En la década de los 80, ante la SCJ, el caso Chevron, solicitaba que se definan los límites de las agencias administrativas (es decir, del Poder Ejecutivo) al interpretar leyes dictadas por el Congreso. En una gran victoria para el aparato administrativo -que fue rotundamente criticada en ese tiempo- la corte estadounidense estableció que siempre que sea “razonable” la interpretación del actor administrativo, los tribunales deben ser deferentes ante la acción administrativa.
Otra forma de entender la doctrina Chevron es que el Poder Judicial -los jueces- solo puede cuestionar las interpretaciones legislativas y actos administrativos consiguientes del Poder Ejecutivo solo en casos de que no sean “razonables” las interpretaciones de las leyes que interpretan. Esta doctrina, que es altamente condescendiente hacia el Poder Ejecutivo, ha sido parte del trasfondo del creciente estado administrativista en Estados Unidos.
En el caso que fue decidido recientemente, la SCJ adoptó la decisión contraria (por un voto de 6-3), estableciendo que “los tribunales deben ejercer su criterio independiente cuando consideran si una agencia ha actuado dentro de su potestad normativa”. También tomó la posición de que Chevron le concedía demasiados poderes a las agencias administrativas, y por ende, actuaba contra los intereses de los ciudadanos.
En cambio, los miembros con votos contrarios entienden que la decisión es una forma de concederle más poder a los jueces, en detrimento de los expertos en la materia. En parte, un argumento de que la economía actual requiere de un alto grado de tecnificación para poder emitir normas que sean cónsonas con el uso de las herramientas modernas.

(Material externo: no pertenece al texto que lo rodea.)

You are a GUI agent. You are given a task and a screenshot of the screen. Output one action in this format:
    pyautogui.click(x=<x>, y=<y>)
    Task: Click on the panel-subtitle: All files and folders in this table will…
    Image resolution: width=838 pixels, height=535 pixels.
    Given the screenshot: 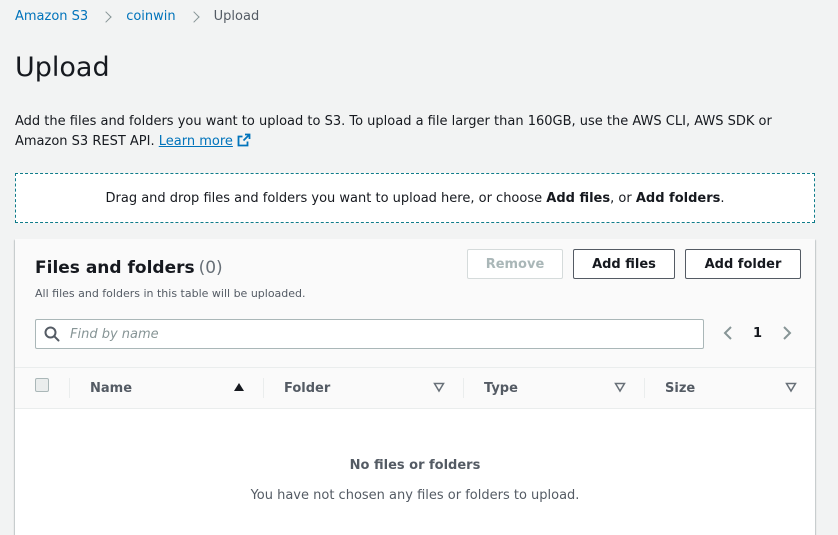 What is the action you would take?
    pyautogui.click(x=170, y=294)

Este caso representa intereses e interpretaciones en contraposición. Algunos sostienen que se le ha concedido demasiado poder a las autoridades administrativas para tomar decisiones que, en principio, estarían sujetas a una evaluación judicial muy limitada.
En cambio, otros abogan por la tecnificación de la creación y supervisión de normas, algo que los tribunales no están bien posicionados para realizar. Dos enfoques muy racionales pero contrastantes; el tiempo dirá si la decisión será favorable para la economía estadounidense o no.